Antonio Rosas, a Spanish paleontologist who has been investigating El Sidrón for the last seven years, says that the growth patterns in the tooth enamel of the cave's inhabitants show clear signs of periodic "nutritional stress" - meaning starvation.
Those signs were particularly striking in the teeth of the infant just after it was weaned and in one of the adolescents, whose teeth showed evidence of a condition called dental hyperplasia, which is known to result from, among other causes, severe malnutrition.
But starvation may have been only one explanation for cannibalism, says Rosas, because it is also possible that the Neanderthals in the cave resorted to the practice just to complement their meager diets, and did so as part of some obscure and still unknown ritual.
"Those signs of cannibalism could tell us something of the spiritual life of the Neanderthals," Rosas says, "but more research is needed." As the investigators examined bone fragments, they tried to match them to each other. Some loose teeth fit neatly into jawbones, for example. "The whole thing was quite complicated. In fact, it was a mess," says Lalueza-Fox. He and his colleagues eventually identified 12 individuals. The shape of the bones allowed the scientists to estimate their age and sex. The bones belonged to three men, three women, three teenage boys and three children, including one infant.
Once the scientists knew who they were dealing with, they looked for DNA in the bones. Lalueza-Fox and his colleagues have published a string of intriguing reports on their genetic makeup. In two individuals, for example, they found a gene variant that may have given them red hair. They launched an ambitious project to find DNA in the teeth of all 12 individuals. In one test, they were able to identify a Y chromosome in four.

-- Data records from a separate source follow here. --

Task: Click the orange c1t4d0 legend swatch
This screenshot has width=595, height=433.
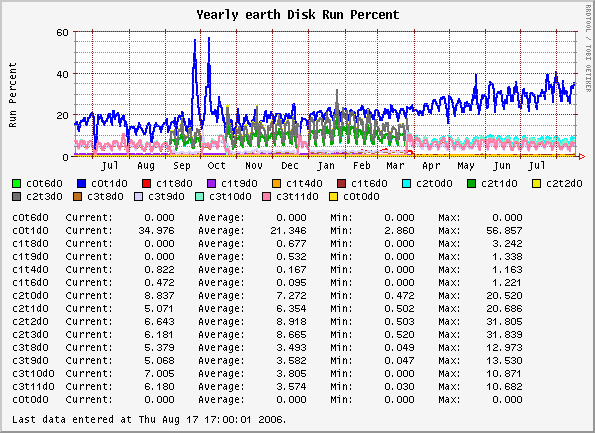Action: (x=276, y=184)

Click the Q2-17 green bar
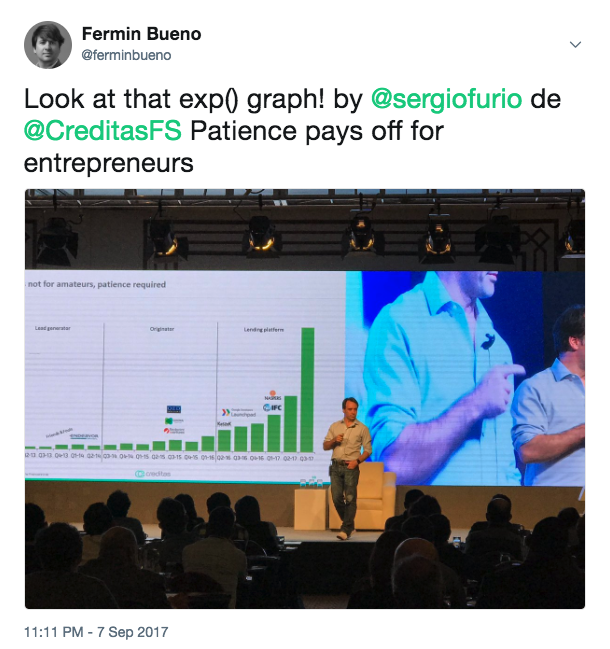(291, 424)
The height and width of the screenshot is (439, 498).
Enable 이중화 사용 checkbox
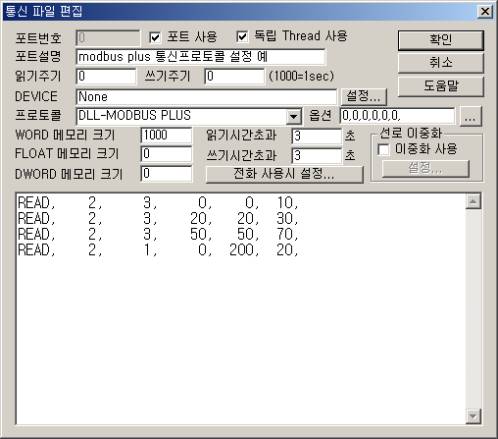click(384, 149)
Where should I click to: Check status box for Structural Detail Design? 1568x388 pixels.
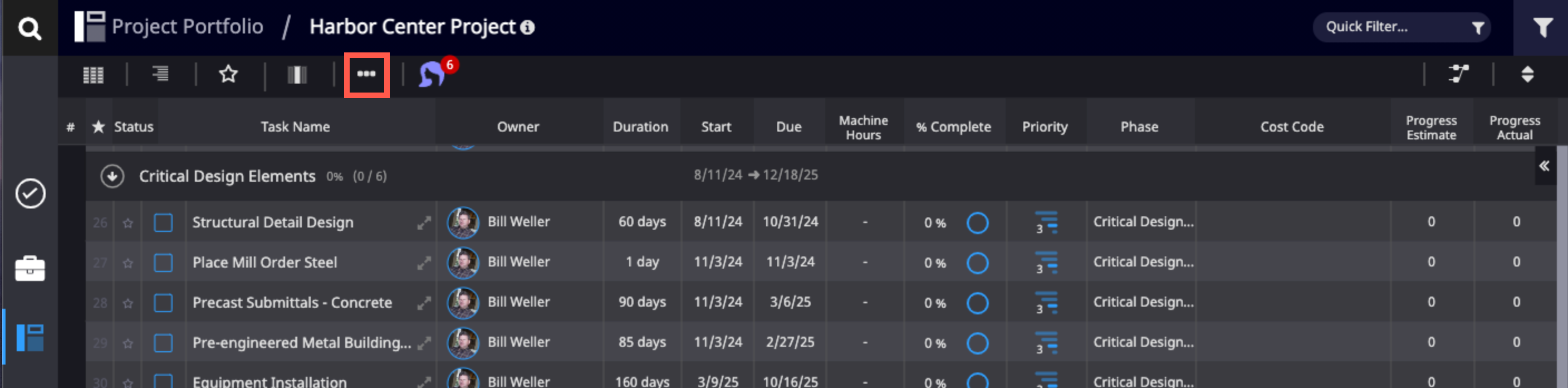tap(163, 222)
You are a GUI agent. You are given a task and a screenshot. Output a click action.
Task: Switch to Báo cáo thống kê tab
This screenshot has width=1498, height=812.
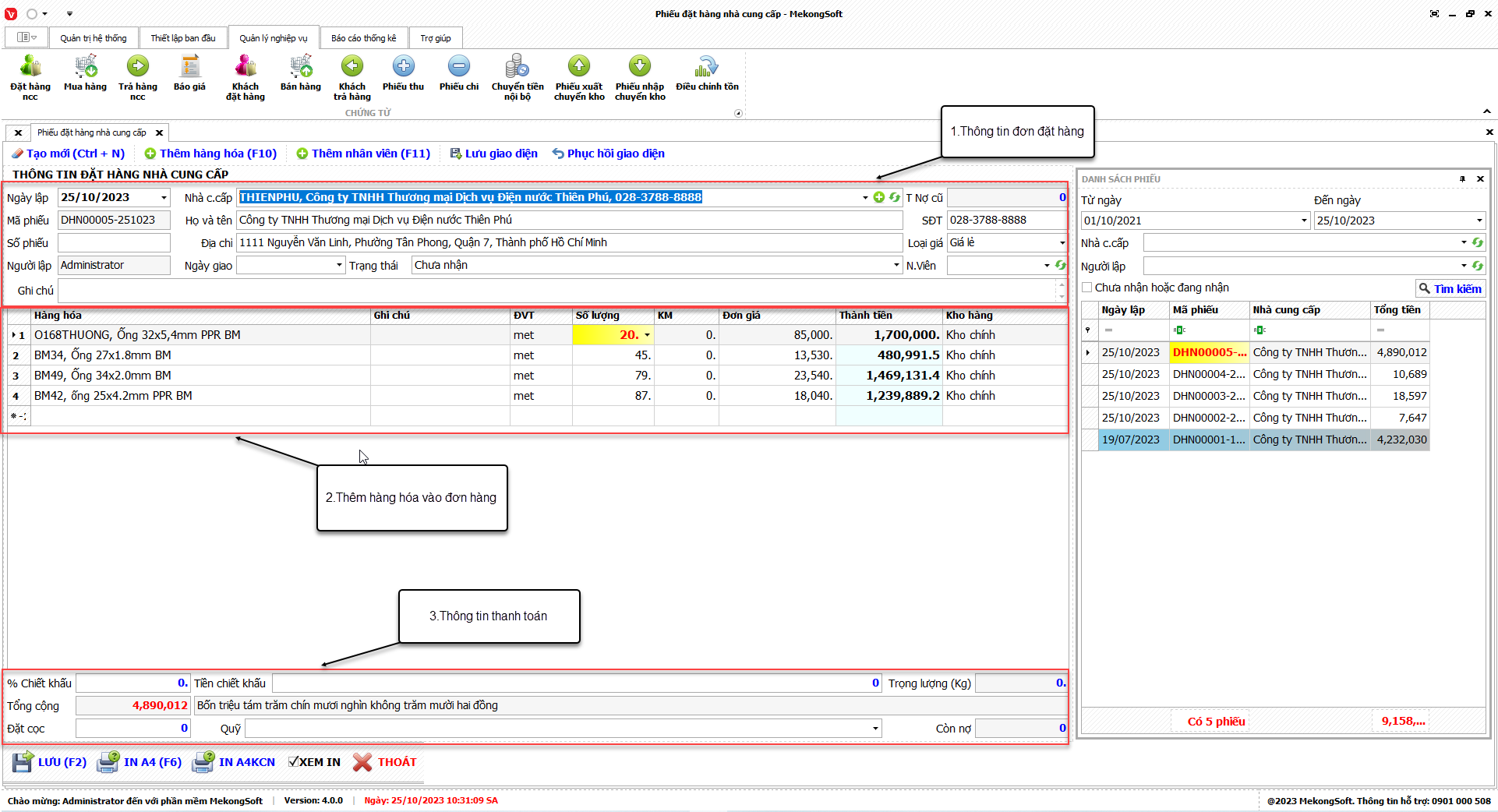coord(363,38)
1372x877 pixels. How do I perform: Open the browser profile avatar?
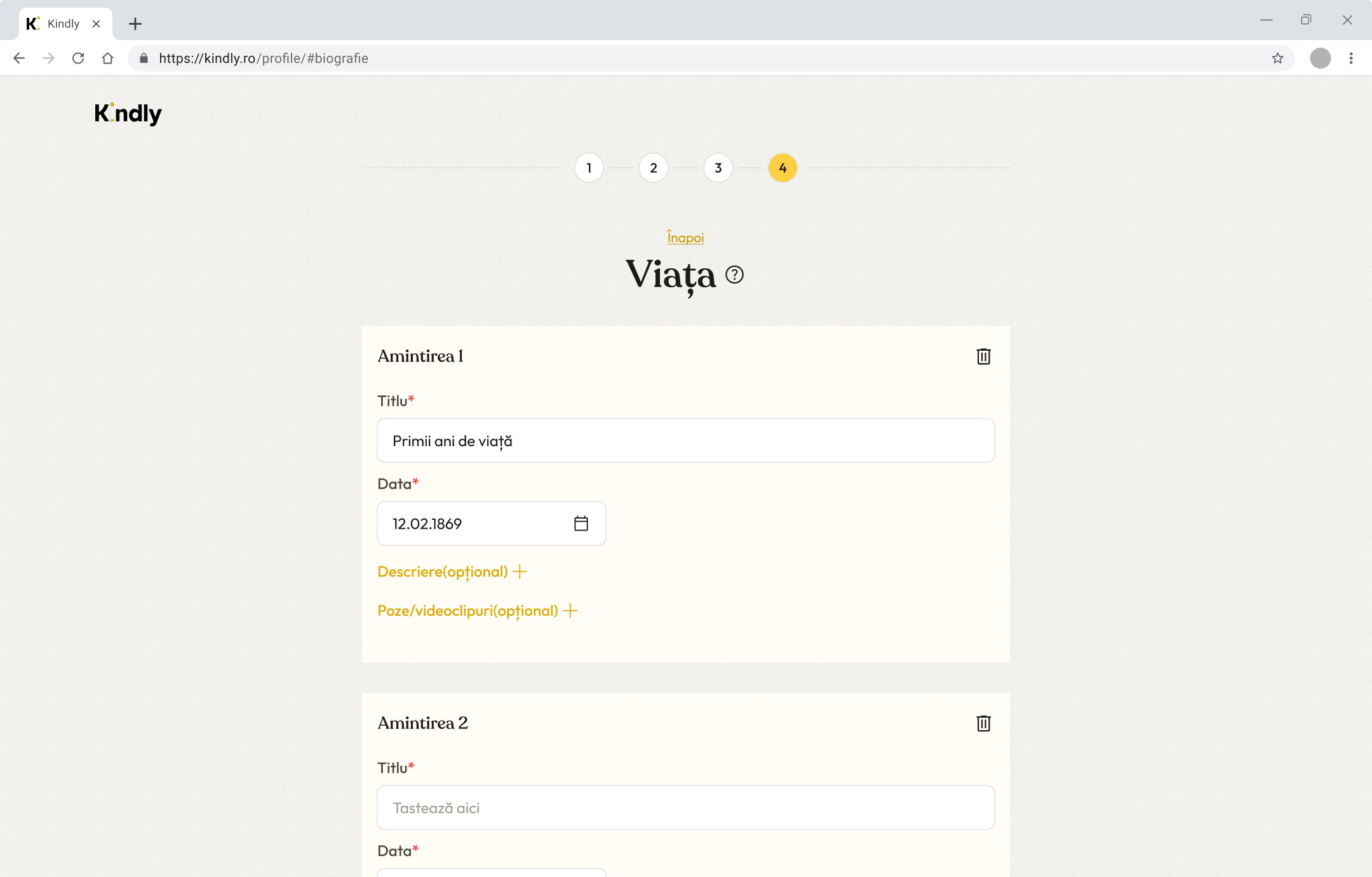click(1320, 58)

The scientists then hunted for mitochondrial DNA, which is passed from mothers to their children. They looked for two short stretches in particular, called HVR1 and HVR2, that are especially prone to mutate from generation to generation. All 12 Neanderthals yielded HVR1 and HVR2. The scientists found that seven of them belonged to the same mitochondrial lineage, four to a second, and one to a third.
Lalueza-Fox argues that the Neanderthals must have been closely related. "If you go to the street and sample 12 individuals at random, there's no way you're going to find seven out of 12 with the same mitochondrial lineage," he says.
All three men had the same mitochondrial DNA, which could mean they were brothers, cousins, or uncles. The females, however, all came from different lineages. Lalueza-Fox suggests that Neanderthals lived in small bands of close relatives. When two bands met, they sometimes exchanged daughters.
But Lalueza-Fox's hypothesis has not been entirely accepted by all in the scientific community. Linda Vigilant, an anthropologist at the Max Planck Institute for Evolutionary Anthropology in Germany, considers the research "a nice start." She challenges Lalueza-Fox's claim that the Neanderthals must be immediate family because they belong to the same mitochondrial lineage. In her own work on wild chimpanzees, she finds that some chimpanzees with identical HVR1 and HVR2 are not closely related.
Lalueza-Fox says that much more research is needed. "Our findings have given us some promising clues about the demography and behavior of a species closely related to our ancestors, and that may yield information that helps us understand the factors that led to their extinction," concludes Lalueza-Fox in the article.